A three-year pause between longplay platters seemed like an unusual interval for the late ’60s and early ’70s, yet this collective needed such a gap to crystallize their perspective, revise their ranks, and create a record which, despite its music not celebrated as much as its title, made them cult heroes. The title in question, however, came from Frankie Dymon’s 1969 film that the youngsters composed a soundtrack for before reworking “Death May Be Your Santa Claus” in their signature style, where sound effects were as important as melodies, to wrap around the album and signal its conceptual doom ‘n’ gloom – rather tongue-in-cheek to render the results quite entertaining.
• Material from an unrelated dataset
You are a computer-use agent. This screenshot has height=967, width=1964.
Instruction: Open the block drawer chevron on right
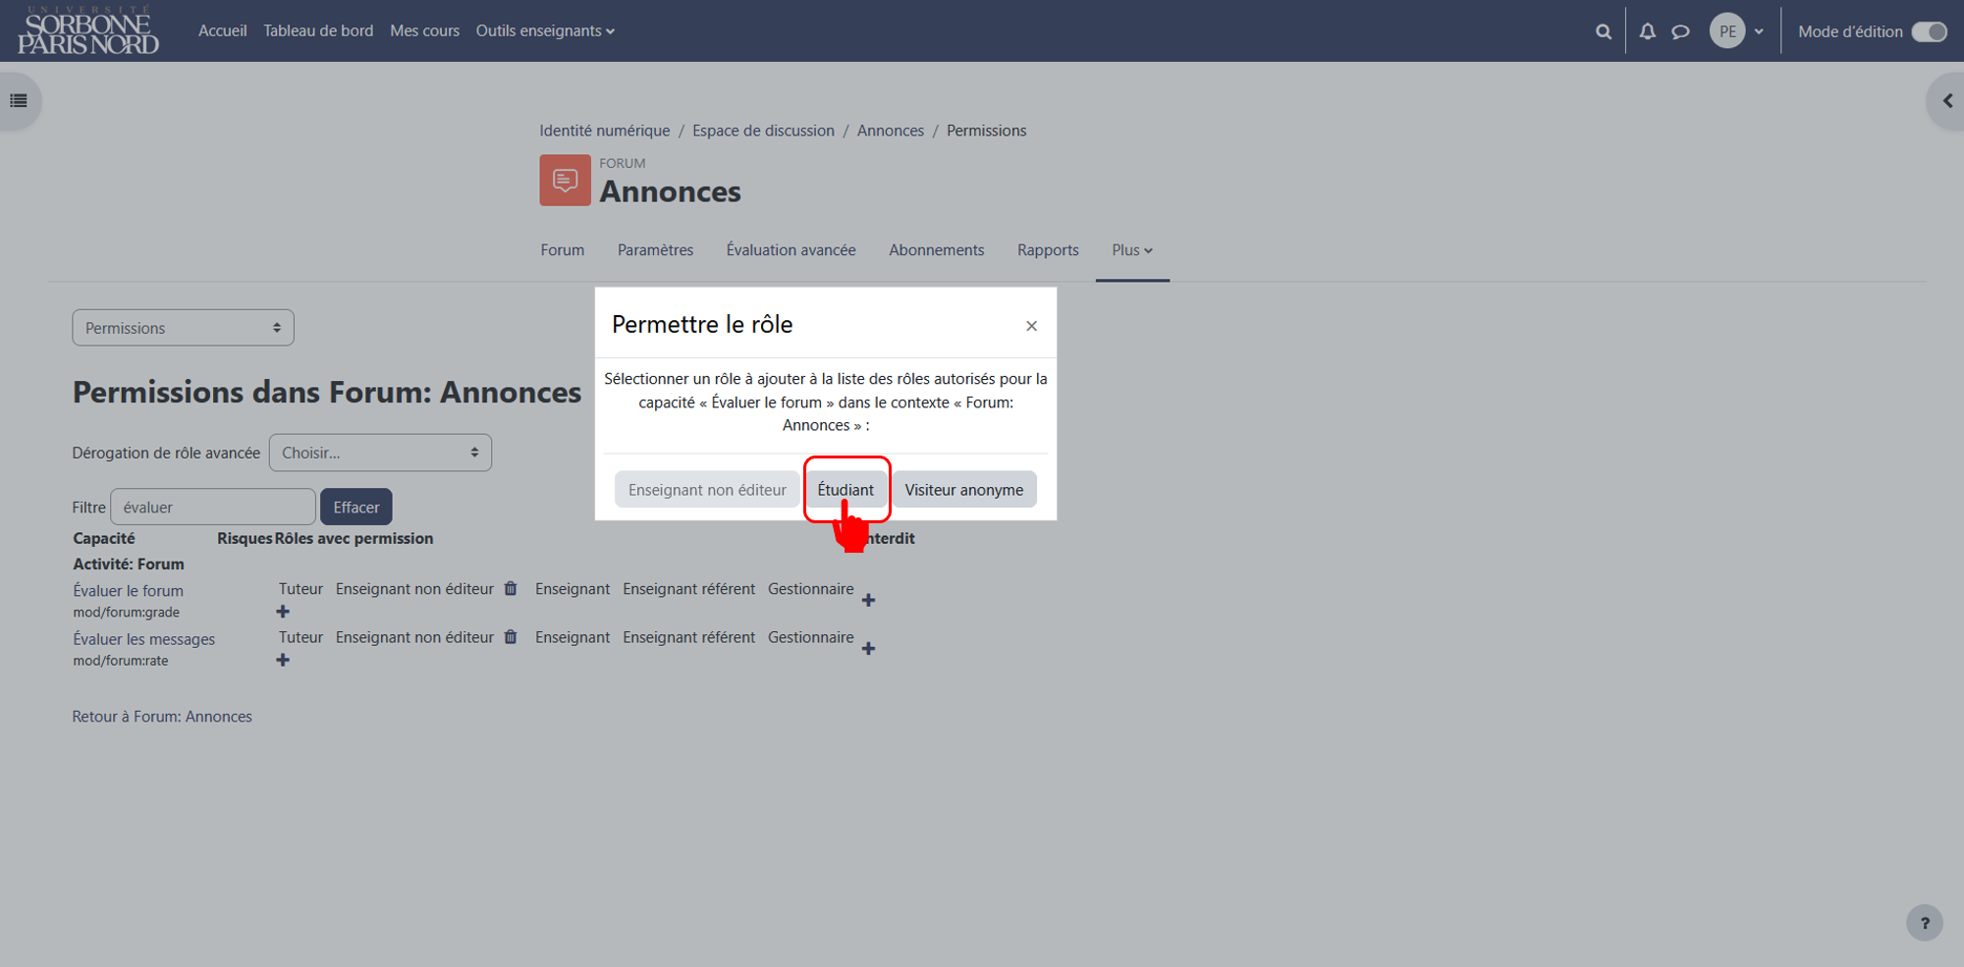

If only the apocalyptic concept was simple…
While the organ-driven titular bookends suggest there’s an Armageddon afterparty going on, two of the cuts laid down during the recording sessions – the comical “Dip It Out Of The Bog Fred” and “Baby R U Anudder Monster” that are appended to this disc – felt disruptive enough for the platter’s dark theme to be left out, and when it got reissued in 1972, a few months down the line from the original release, it opened with the orchestrally augmented “Funeral”: another bonus track now, which, once set at the album’s start, turns its drift into an afterlife triumph. So even though the effervescent “Hangin’ On An Eyelid” unfurls a multilayered fantasy not unlike the one the group’s debut offered, Ken Elliott’s Mellotron and piano dictating the rhythm shifts and his brother Rob’s supple voice weaving a cosmic route around Kieran O’Connor’s imaginative drumming before sharp riffs emerge from the piece’s jive, the aggressively sexy “Somethin’ You Got” roars across a Latino-tinged groove. And whereas there’s infectious fury in the Hammond-heavy, baroque-tinctured epic “Lucifer And The Egg” embroidered with the progressive rumble of George Hart’s bass, the Bach-inspired “Cyclops” sculpts the equally spaced-out passages into a violin-violated symphonic edifice.
It’s imposing, what with the brief “Sic Transit Gloria Mundi” complying to musique concrète cinematics and the solemn “Revelations Ch 16 Vs 9-12” detailing this sonic imagery with delicious nuances, but “Take To The Skies” spikes it with a dream-evoking electronica – a tentative way out of the album’s arresting nightmare. Or reverie that the listener may not want to part with.